The major advantage of cultured fibroblasts (CF) for the study of genetic regulatory aspects of insulin binding is the unrestricted use of stable diploid human cells several generations removed from neuro-humoral influences. CF were grown to confluence in 100 mm plastic dishes, 6–10 subcultures after harvesting from skin ex-plants. Donors included 11 nondiabetic controls aged three months to 70 years, four children two to nine years old with precocious tissue degeneration--three with Progeria (Rosenbloom and DeBusk, 1971) and one with Rothmund-Thomson Syndrome (Blinstrub, Lehman, and Steinberg, 1964)--and three persons ages 15, 19, and 30 years with lipoatrophic diabetes (LD).

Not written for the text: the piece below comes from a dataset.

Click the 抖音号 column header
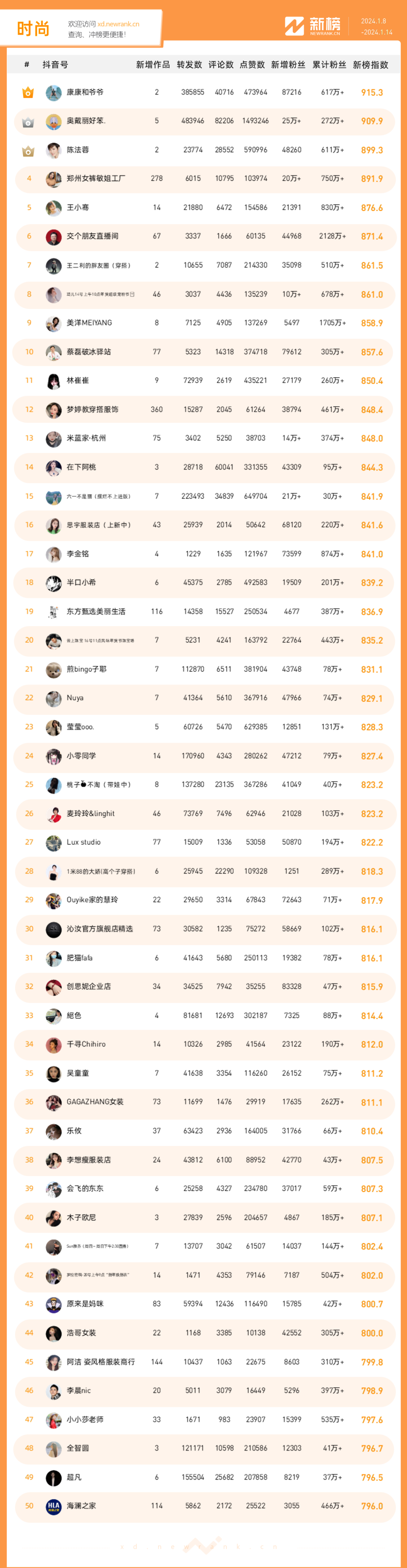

LD is a condition characterized by extremely high circulating insulin levels and resistance to the effects of massive doses of injected insulin (Flier, Kahn, Roth, and Bar, 1975).

Keywords

Insulin Receptor Culture Fibroblast Insulin Binding Negative Cooperativity Nondiabetic Control 
These keywords were added by machine and not by the authors. This process is experimental and the keywords may be updated as the learning algorithm improves.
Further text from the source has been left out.